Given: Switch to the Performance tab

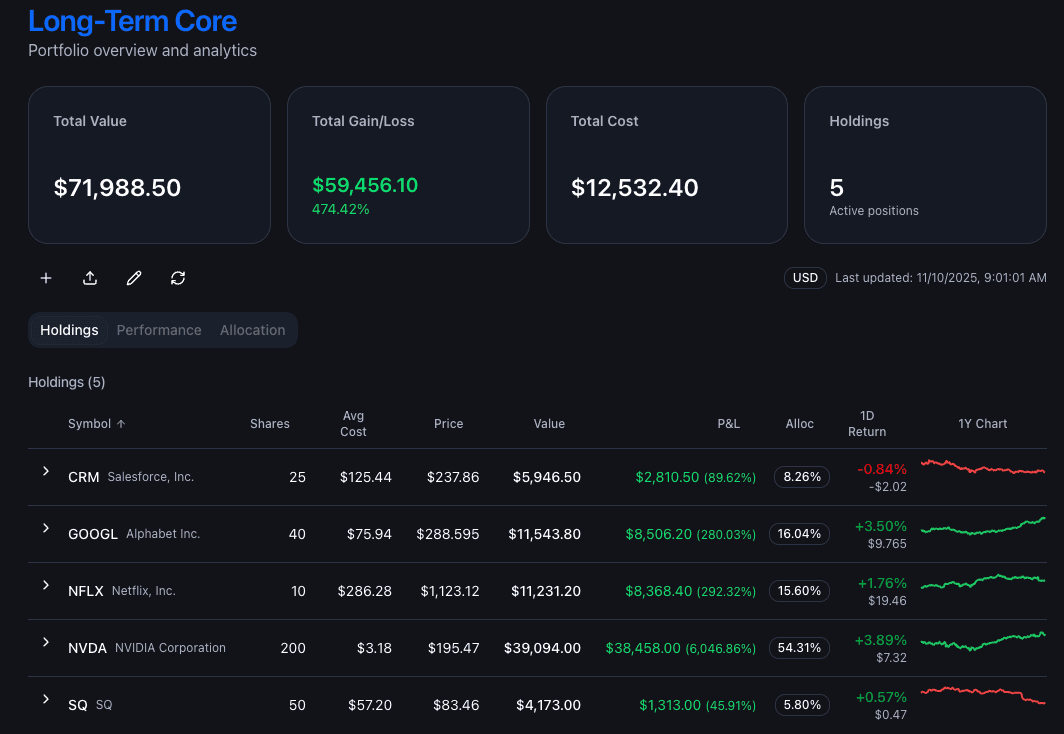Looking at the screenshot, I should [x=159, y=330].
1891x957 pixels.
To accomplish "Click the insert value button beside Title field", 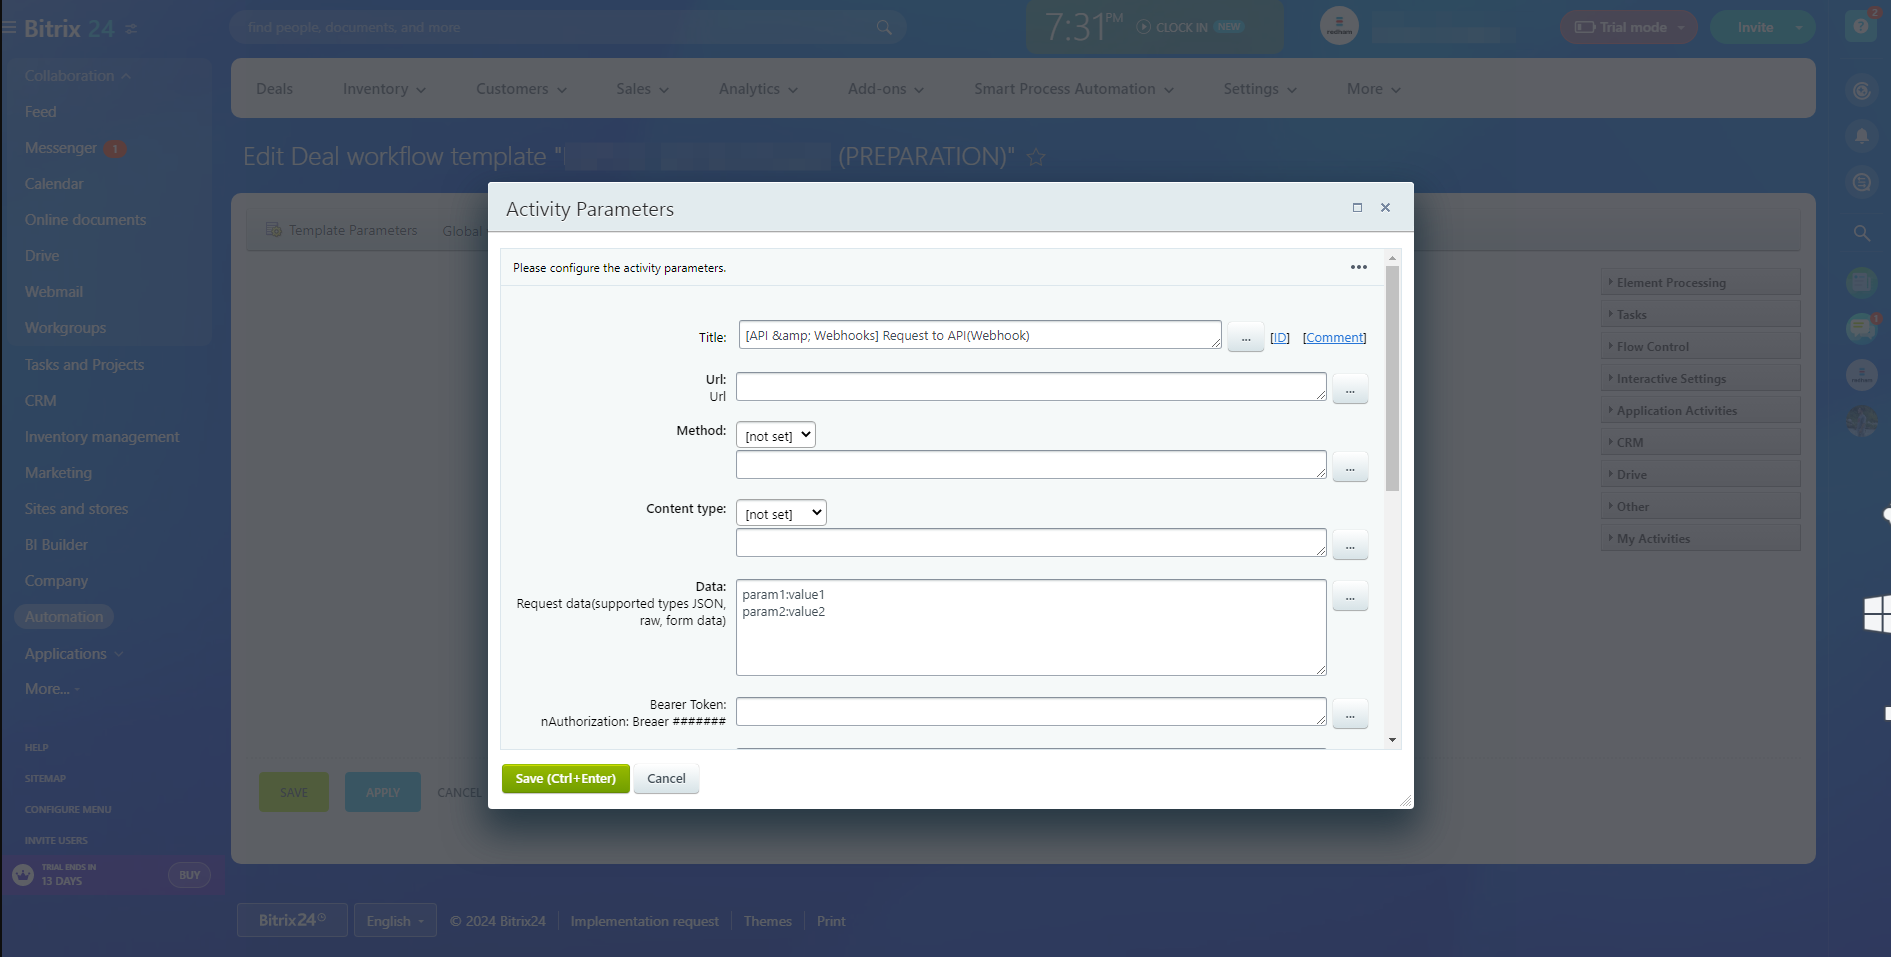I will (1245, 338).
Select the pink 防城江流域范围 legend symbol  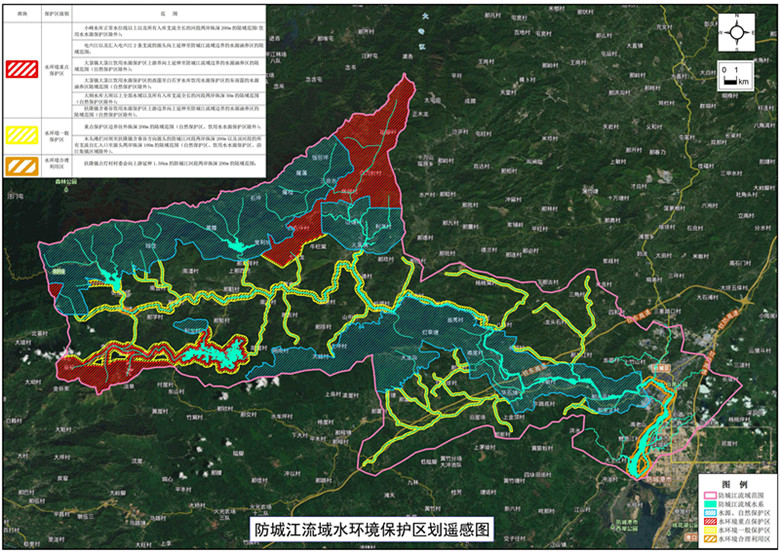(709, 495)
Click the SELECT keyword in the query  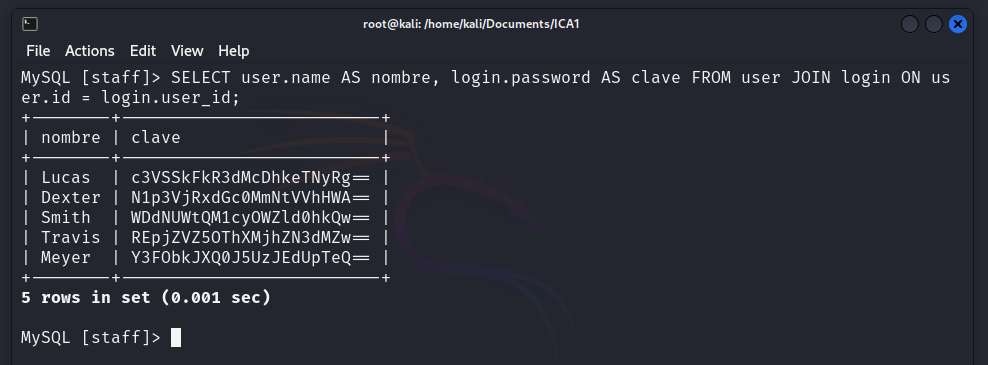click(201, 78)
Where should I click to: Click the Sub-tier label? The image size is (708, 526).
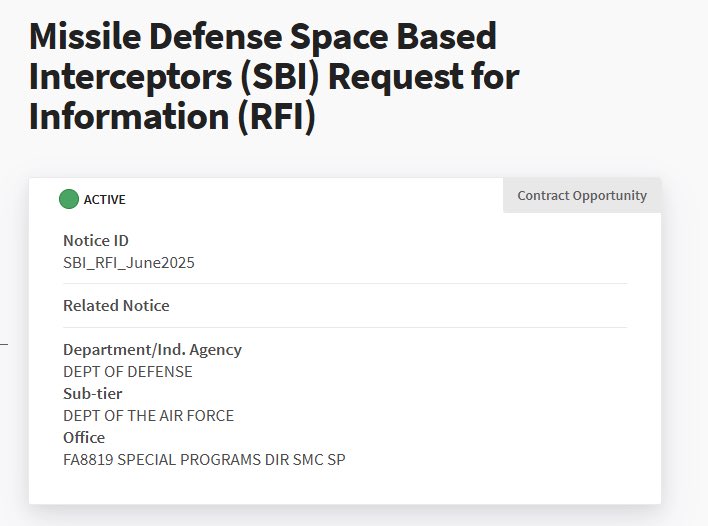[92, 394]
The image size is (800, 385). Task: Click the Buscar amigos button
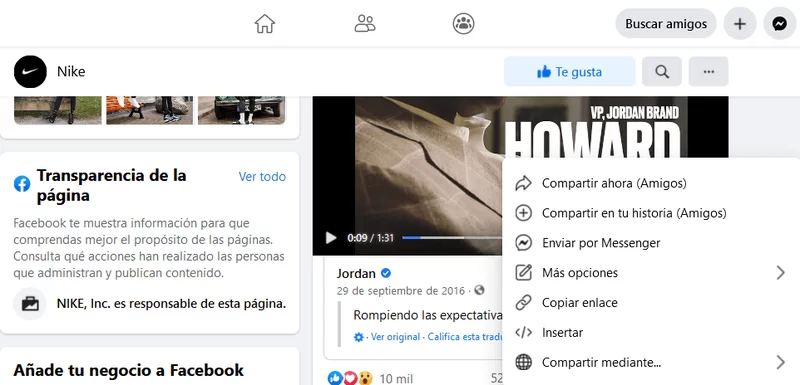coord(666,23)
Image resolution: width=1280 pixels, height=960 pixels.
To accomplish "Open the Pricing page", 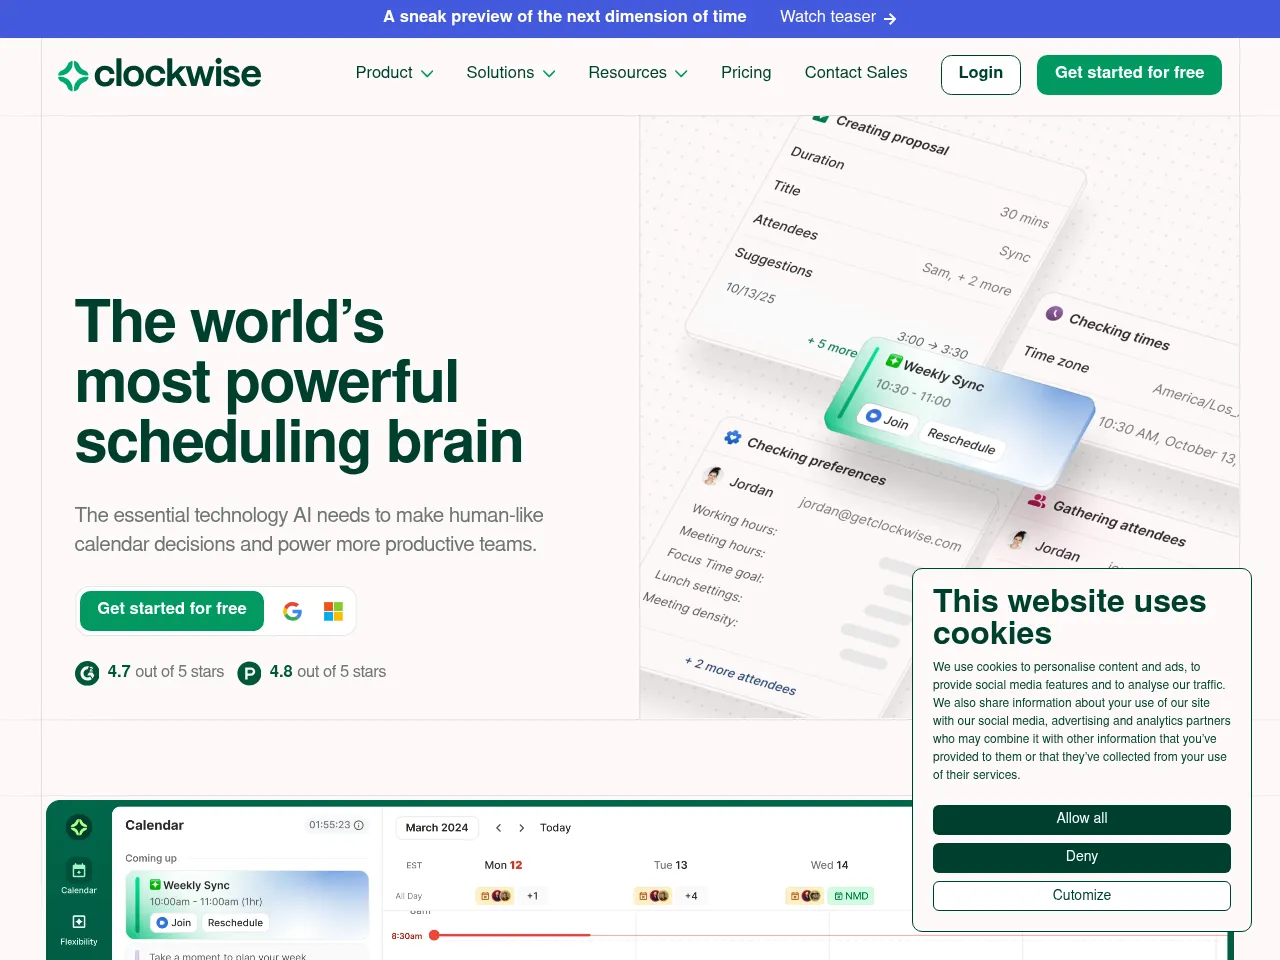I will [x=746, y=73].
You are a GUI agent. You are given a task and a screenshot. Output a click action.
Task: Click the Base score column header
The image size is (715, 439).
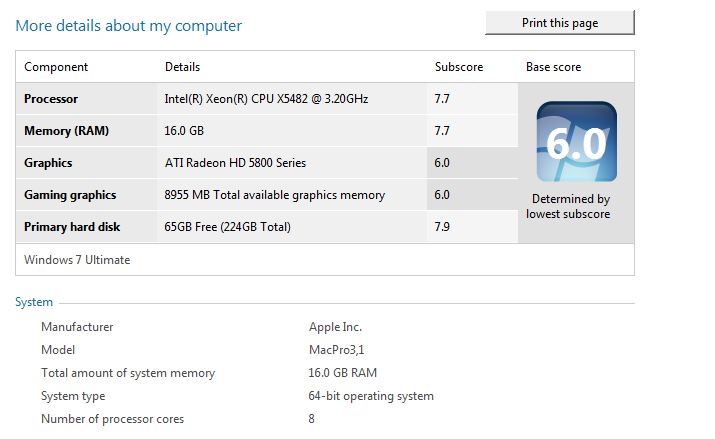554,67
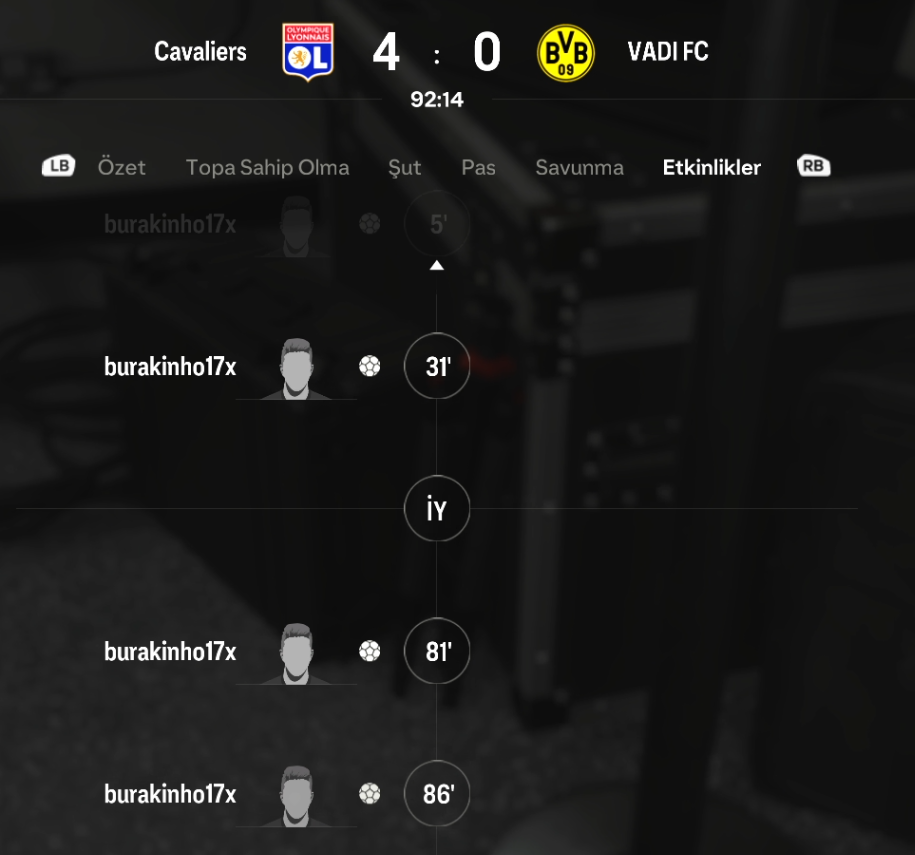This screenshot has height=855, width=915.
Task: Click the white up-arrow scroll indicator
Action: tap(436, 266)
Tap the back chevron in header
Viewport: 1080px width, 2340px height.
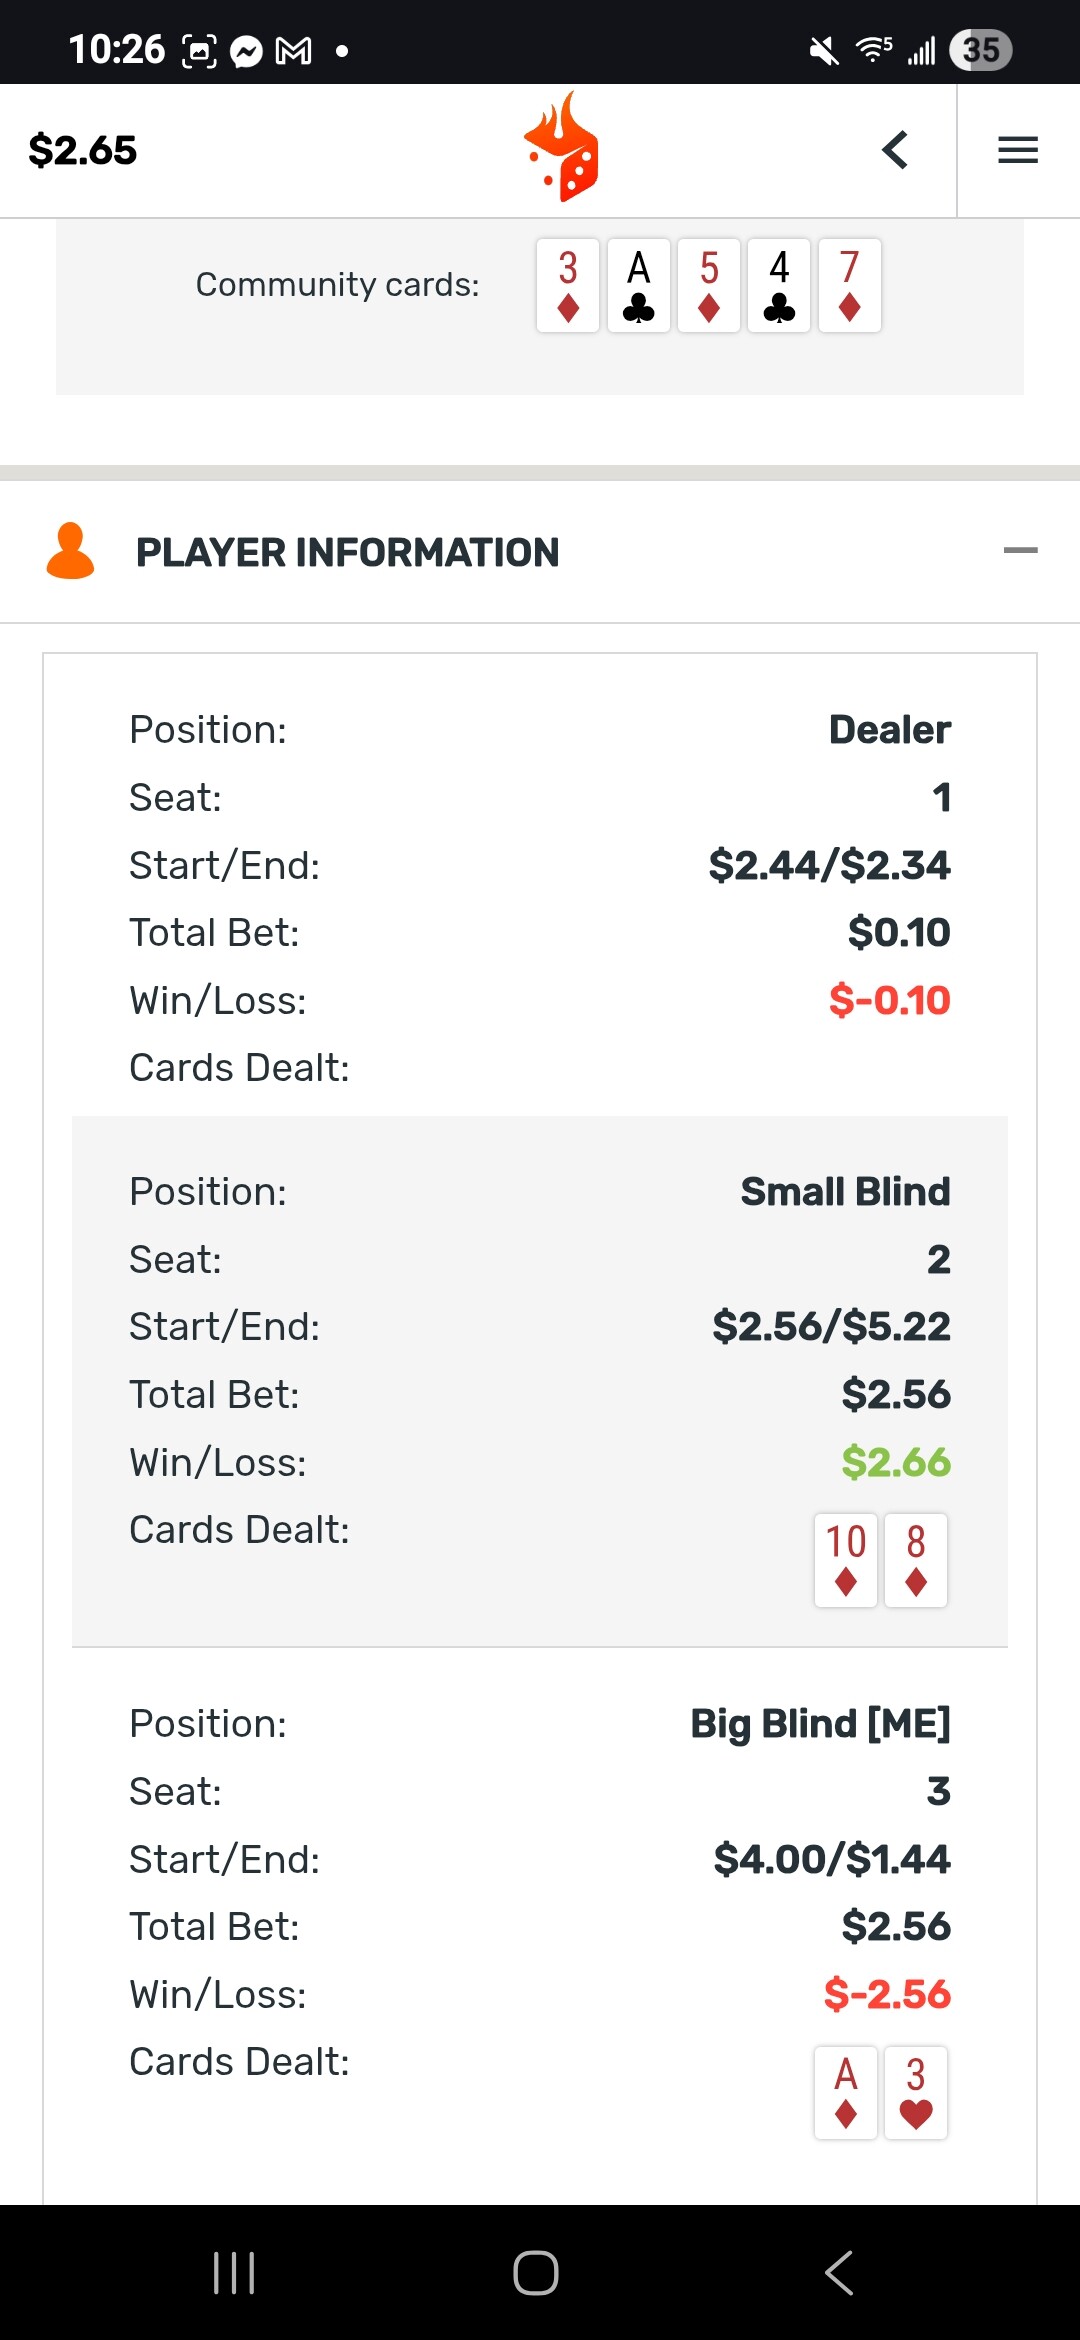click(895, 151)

--------

_WORK INSTRUCTIONS_.
Update the lines that begin at the one containing "You are a GUI" and stop after the one containing "Task: Click the white", changing "Base score" to "Total score" and leaving everything else as it is. Leave the pictures out of your answer.

_FULL OUTPUT_.
You are a GUI agent. You are given a task and a screenshot. Output a click action.
Task: Click the Total score column header
The image size is (715, 439).
554,67
This screenshot has height=855, width=915.
Task: Click the white up-arrow scroll indicator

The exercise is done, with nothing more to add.